## Task details:
From first line to last, transcribe the listing exactly and skip any image.
- - - -
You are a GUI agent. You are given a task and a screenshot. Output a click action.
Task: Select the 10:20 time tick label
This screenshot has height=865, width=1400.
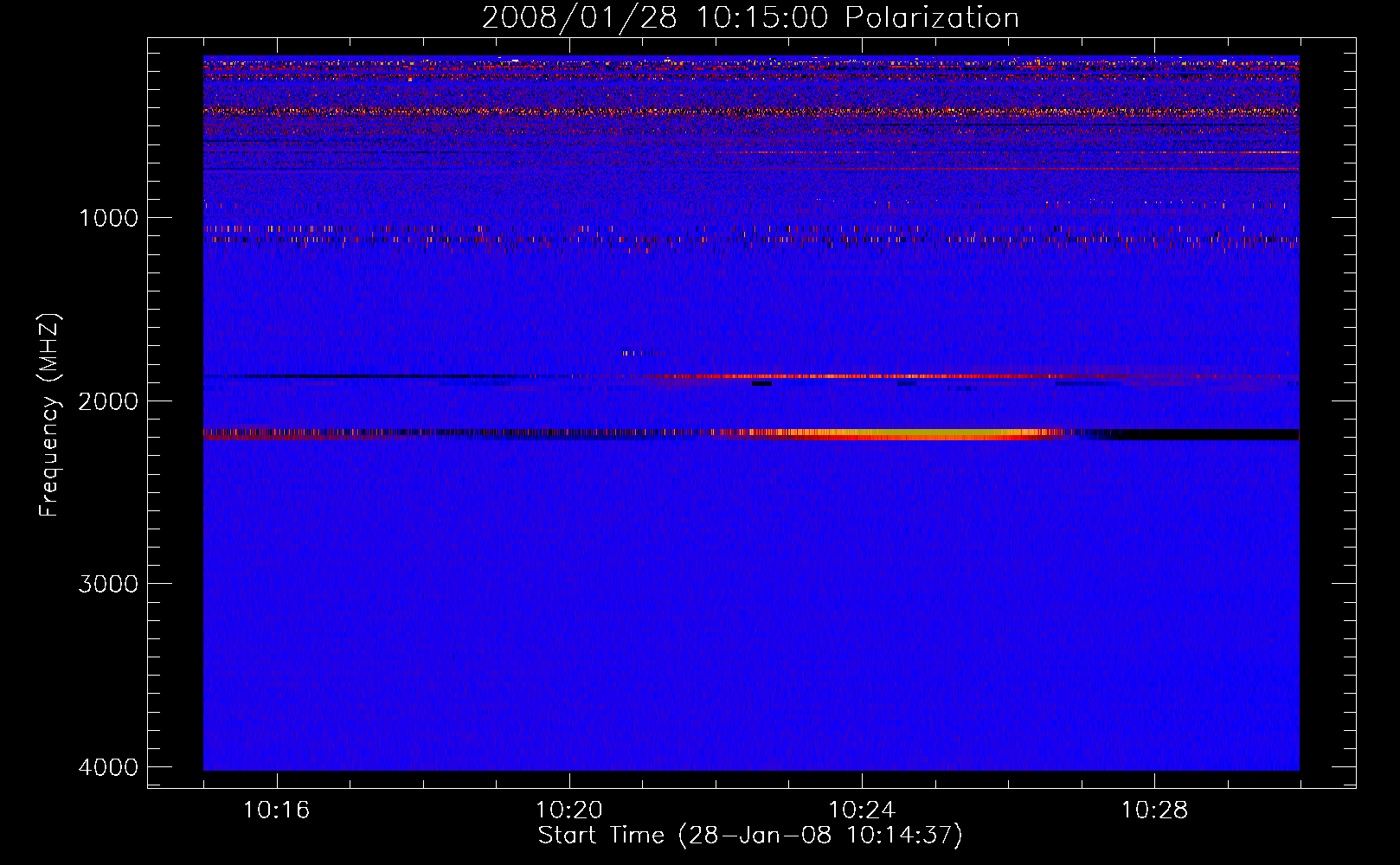point(568,811)
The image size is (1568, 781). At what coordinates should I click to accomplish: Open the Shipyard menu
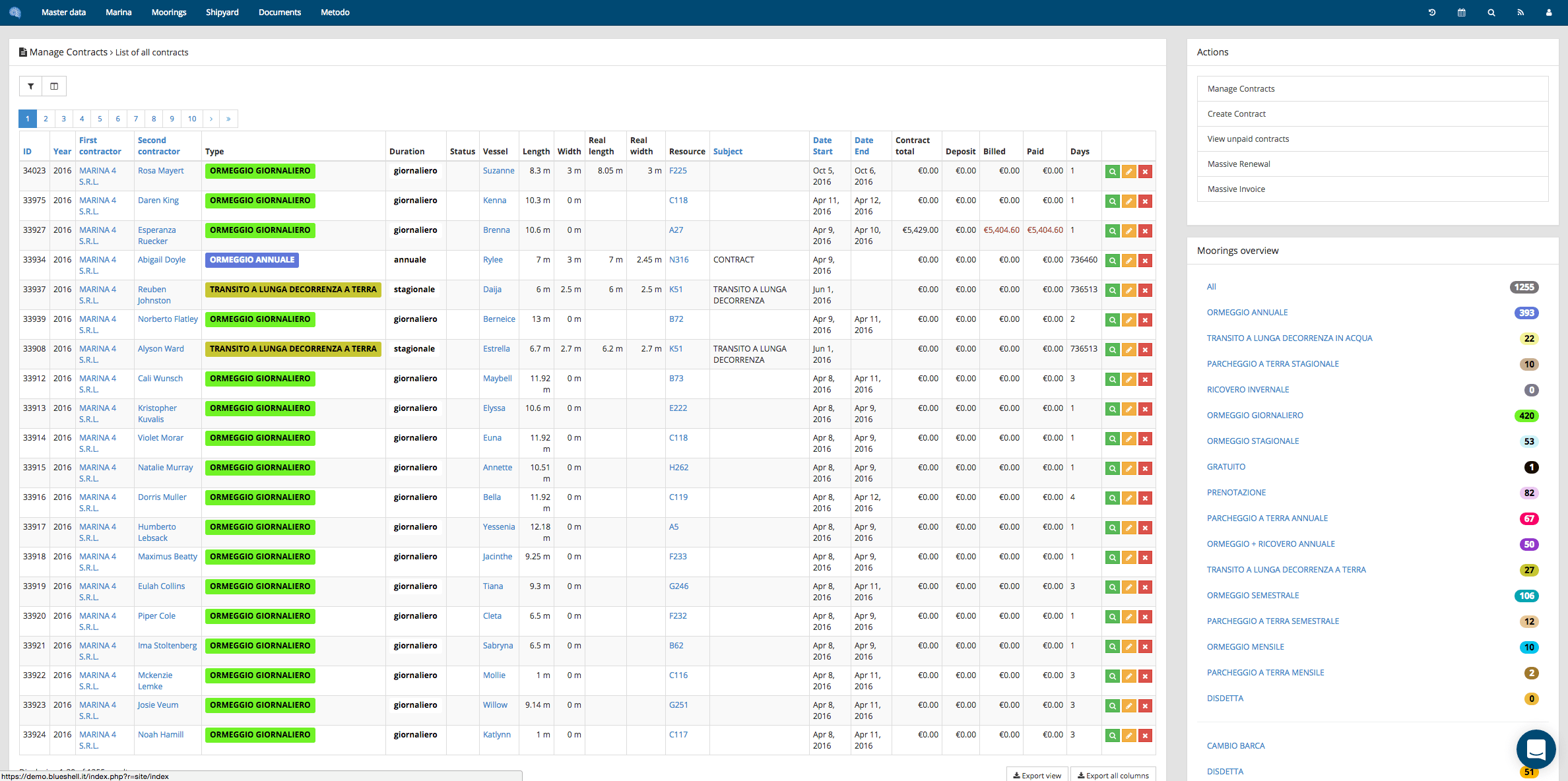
- - - -
## Answer box:
You are a GUI agent. You are given a task and a screenshot. Output a click action.
Task: Select the 10:20 time tick label
This screenshot has height=865, width=1400.
point(568,811)
The image size is (1568, 781). At what coordinates should I click to accomplish: Open the Shipyard menu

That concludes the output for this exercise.